5. Rights of Optionee. The Optionee shall not be deemed for any purpose to be
the owner of any Shares subject to any Option unless and until (i) the Option
shall have been exercised pursuant to the terms thereof, (ii) the Company shall
have issued and delivered the Shares to the Optionee and (iii) the Optionee's
name shall have been entered as a stockholder of record on the books of the
Company. Thereupon, the Optionee shall have full voting, dividend and other
ownership rights with respect to such Shares.
6. Adjustment Upon Changes in Capitalization.
a.

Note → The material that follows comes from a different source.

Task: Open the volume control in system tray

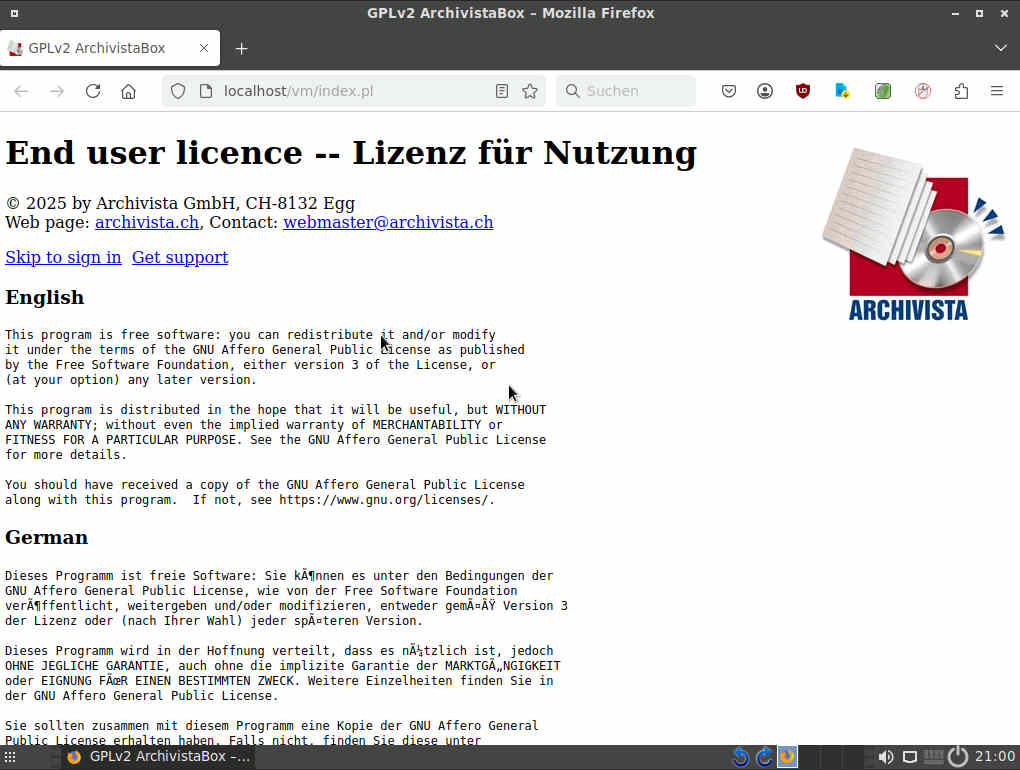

Subject to Section 7, in the event of a Change in Capitalization,
the number and class of Shares or other stock or securities which are
subject to the Option, and the purchase price therefor, if applicable,
shall be appropriately and equitably adjusted.
b. If, by reason of a Change in Capitalization, the Optionee shall be
entitled to exercise an Option with respect to new, additional or
different shares of stock or securities, such new, additional or different
shares shall thereupon be subject to all of the conditions which were
applicable to the Shares subject to the Option, as the case may be, prior
to such Change in Capitalization.
7. Effect of Change in Control.
Notwithstanding anything contained in the Plan or this
Agreement to the contrary, in the event of a Change in Control, all Options
outstanding on the date of such Change in Control shall become immediately and
fully exercisable.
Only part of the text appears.